I read Raising My Rainbow from the other end of the age spectrum. I am the mother of a gay man who just turned 40. As I was reading Raising My Rainbow, I wracked my brain to remember his "gender creative" characteristics. Here is what I remember: when he was two years old, he choreographed the entire 1812 Overture and made the same dance moves every time the music played. Gender-creative, perhaps, but I took it to mean that he was tremendously musical.
When he was about 10 or eleven, my son wanted dance lessons because he was planning a career in musical theater. He took two years of lessons and then landed the role of John in the community theater production of Peter Pan. A dream realized. Later, he became the drum major of the high school marching band and had leads in high school and university musicals. The dance lessons led him to all of those things.
Gender-creative, I suppose. I always thought it was just Matthew being Matthew.

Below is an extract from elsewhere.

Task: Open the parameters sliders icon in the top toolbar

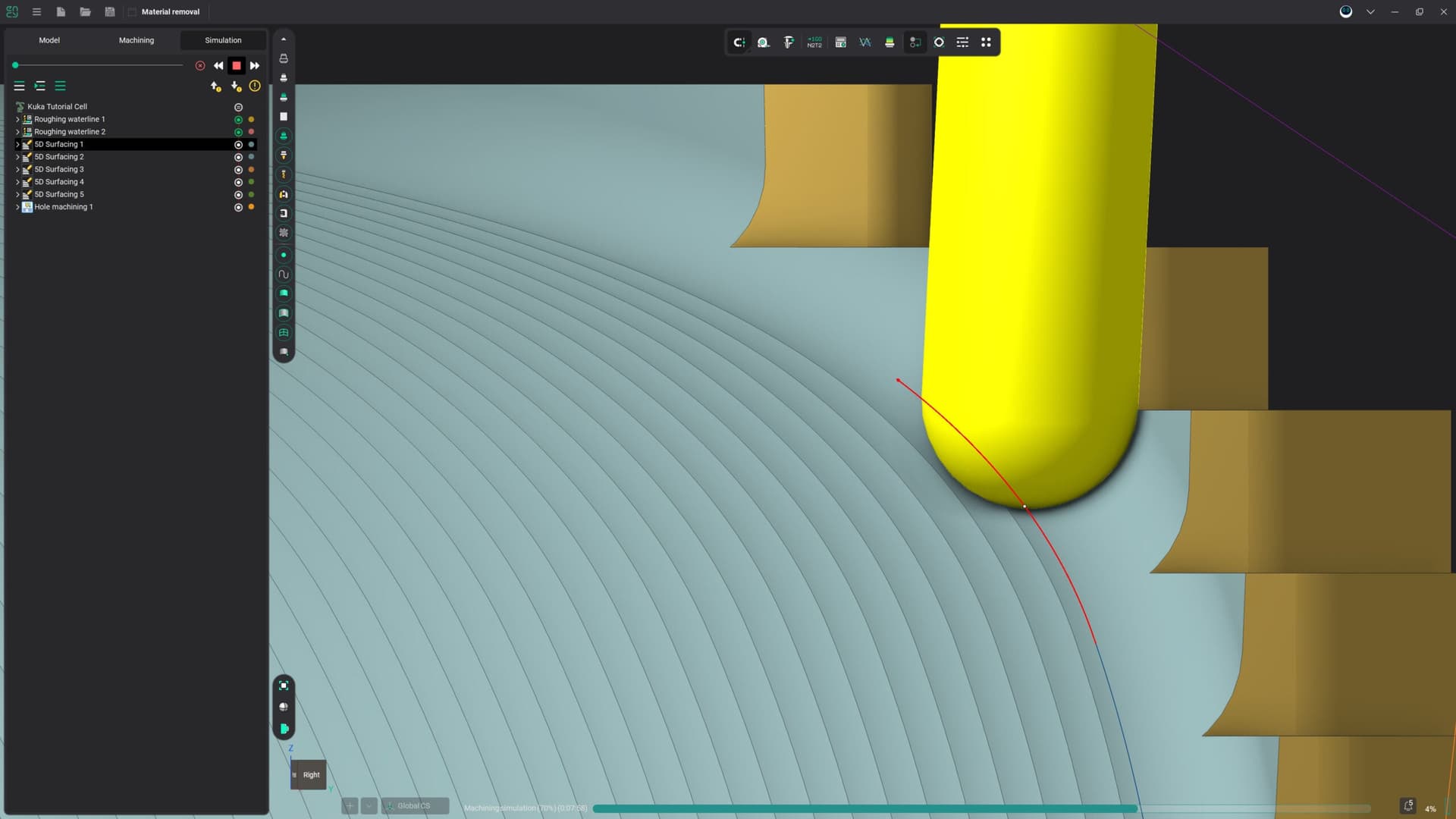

As a parent, I have always believed that it is necessary to follow the lead of your child when it comes to interests and activities--to not force activities on your child. Each child is unique. In about 6th grade, Matthew said, "You know, I don't want to play soccer anymore." What he wanted to do was to be a hockey fan, so for several years, he went to all the university hockey games. When he was 10, he became a big fan of the Miss America Pageant, because a family friend spent a year as Miss Michigan, and he became an expert on all things Miss America. Now he is a fan of his university's basketball team, and he knows the music of all the divas of the musical theatre. His hobby is to DJ, and he performs for fundraisers and occasional gigs for dance parties. Matthew being Matthew.
The most important part of parenting is to create self-confident, independent children who can carve out their own place in the world. In that regard, raising Matthew was successful. He is very accomplished in his chosen career, nationally and internationally known in his field, and is well-respected in his community. He is charming company and a caring, loving son.
It is necessary to our society that we have these gender-creative individuals. If not for them, we would not have many of our dress and costume designers, musicians, actors, women athletes, hair dressers, and on and on. They greatly add to the richness of our society.
More than anything, Raising My Rainbow is an affirmation that parenting is no easy task.